Namibie : des gravures millénaires d’une exceptionnelle précision ont permis aux spécialiste d’identifier 39 espèces d’animaux
Panneau exceptionnel du site d'art rupestre RAS 6, avec des représentations de girafes et d'autruches extraordinairement détaillées ( images améliorées numériquement des gravures ; photographies et illustrations de P. Breunig) / Plos One
Il y a plusieurs milliers d’années entre 5000 et 1000 avant notre ère, de magnifiques gravures ont été réalisées par des chasseurs-cueilleurs dans les montagnes de grès rouge de Doro!
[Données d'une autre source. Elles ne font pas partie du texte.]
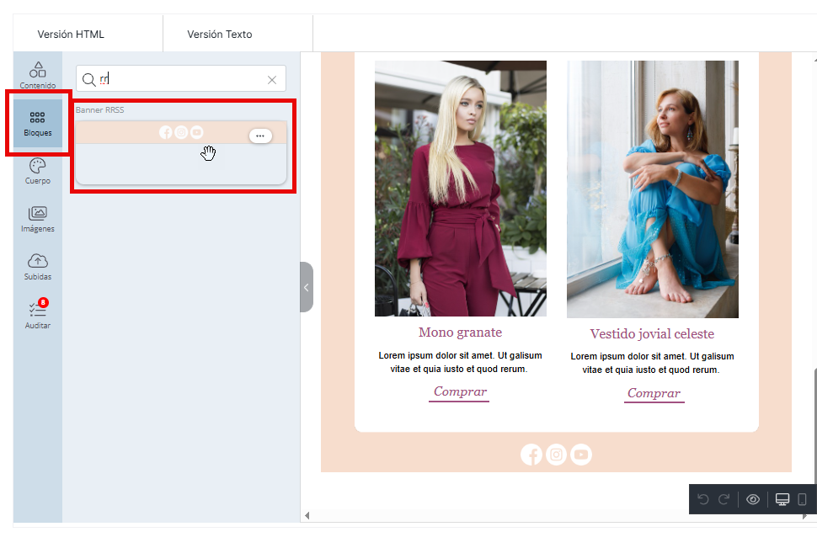Open the Banner RRSS block options menu
This screenshot has height=548, width=817.
pos(260,136)
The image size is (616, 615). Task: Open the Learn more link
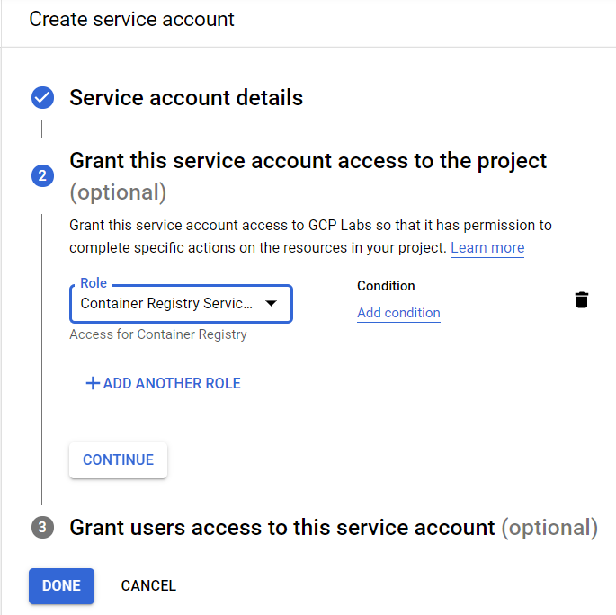(x=487, y=247)
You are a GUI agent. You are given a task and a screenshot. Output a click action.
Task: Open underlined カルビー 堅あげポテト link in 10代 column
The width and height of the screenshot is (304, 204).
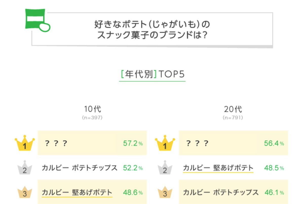77,192
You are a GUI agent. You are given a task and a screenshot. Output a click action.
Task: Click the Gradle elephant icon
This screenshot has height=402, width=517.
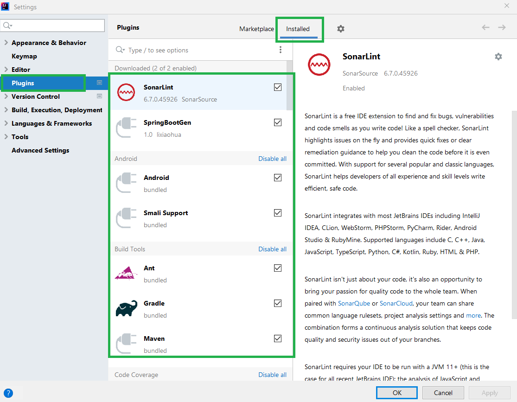tap(126, 309)
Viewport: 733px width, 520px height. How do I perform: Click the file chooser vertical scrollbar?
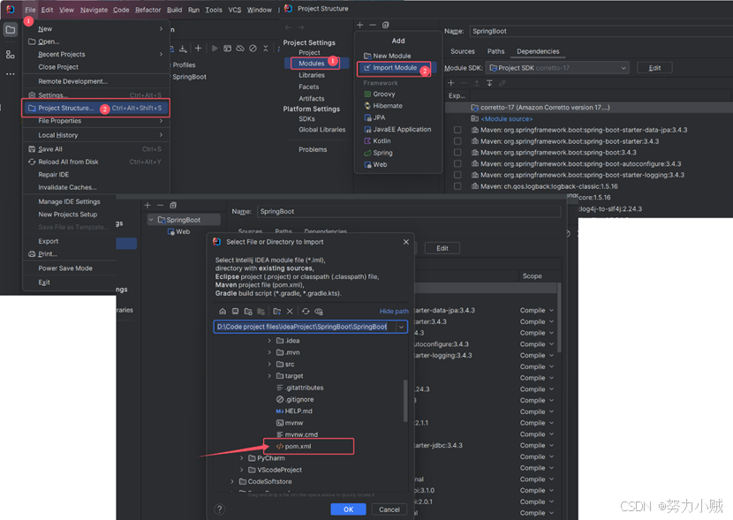pos(406,402)
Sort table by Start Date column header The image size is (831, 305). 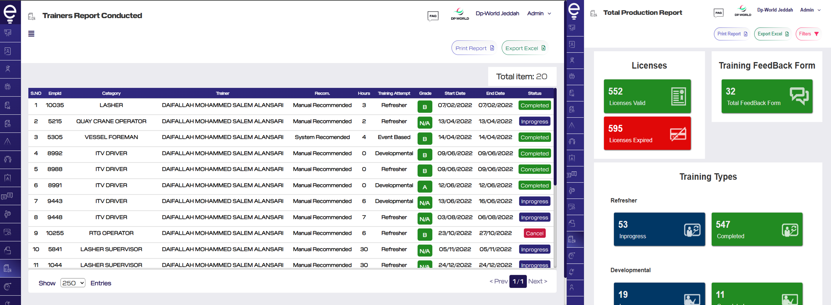(x=455, y=93)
Nawas en Namibie.
Grâce à l’exceptionnelle précision de ces gravures, des experts autochtones familiers des lieux et des sujets étudiés, sont parvenus à identifier la quasi totalité des espèces représentées ainsi que leur sexe et même… leur âge ! Les résultats de l’étude ont été publiés dans la revue Plos One.
39 espèces animales différentes identifiées
Parmi les centaines de gravures retrouvées sur les rochers de grès, des figures humaines, des animaux, des oiseaux et de nombreuses empreintes de pas ont été identifiés. L’étude approfondie de 513 gravures a permis aux experts autochtones de reconnaître 39 espèces animales différentes.
Certaines espèces comme le rhinocéros, le babouin, le phacochère et le zèbre évoluent encore dans des zones arides à proximité de ces montagnes. Mais d’autres, plus habituées aux environnements humides comme le gnou bleu, le potamochère et la cigogne à bec ouvert ne vivent plus dans la région aujourd’hui. D’après les chercheurs, cela signifie peut-être que la région était plus humide il y a des milliers d’années ou que ces animaux ont été observés préalablement par les artistes lors de passages dans d’autres régions.
Panneau exceptionnel du site d’art rupestre RAS 6. Il s’agit du panneau le plus visible de RAS 6, présentant des représentations de girafes et d’autruches extraordinairement détaillées (en haut : gravures dans leur état d’origine ; en bas : images améliorées numériquement des gravures ; photographies et illustrations de P. Breunig) / Plos One
L’espèce, le sexe, l’âge et les pattes des animaux ont été identifiés grâce à la précision des gravures
Ces gravures mettent en avant les extraordinaires capacités de représentation des artistes anciens car la minutie dont ils ont fait preuve a permis aux pisteurs autochtones d’identifier, dans 90% des cas l’espèce, le sexe, l’âge et la patte spécifique des animaux et humains gravés dans la roche. D’après l’étude, certaines espèces, comme la girafe, le koudou, le springbok, la pintade, le rhinocéros et l’autruche étaient plébiscitées plus que d’autres. L’yctérope, le guépard, l’élan, le chacal ou le porc-épic ont quant à eux été beaucoup moins représentés. Les experts ont également noté une plus forte concentration d’animaux mâles d’âge adulte gravés sur les roches.
Pour l’anthropologue Gary Haynes, qui n’a pas participé à l’étude, ces identifications constituent une contribution “impressionnante et stimulante” à notre compréhension de l’art rupestre préhistorique et vont “bien au-delà de la capacité générale des archéologues à apprécier pleinement de telles gravures”.
?À quoi donc servaient ces gravures
Selon les experts autochtones Tsamgao Ciqae, Ui Kxunta et Thui Thao, ces gravures très diversifiées étaient peut-être utilisées comme outil pédagogique à destination des nouveaux arrivants, pour les aider à appréhender les différents animaux présents dans la région. Mais cette théorie présente quelques limites car les galeries étaient à certains endroits mal éclairées ou situées dans un étroit couloir et donc peu aptes à servir de salle de classe. En effet, certaines images, difficiles d’accès ont été sculptées au niveau du sol le long des murs intérieurs d’une étroite crevasse : pour les observer, il fallait s’allonger par terre et se faufiler à travers une fente!
!Le mystère autour du rôle de ces gravures reste donc à élucider
L’étroit couloir RAS 8-N, avec des gravures des deux côtés qui s’étendent jusqu’à la paroi rocheuse exfoliée inférieure ; du point de vue du photographe à l’entrée, celui-ci se trouve à environ trois mètres dans le couloir (photographie : T. Lenssen-Erz).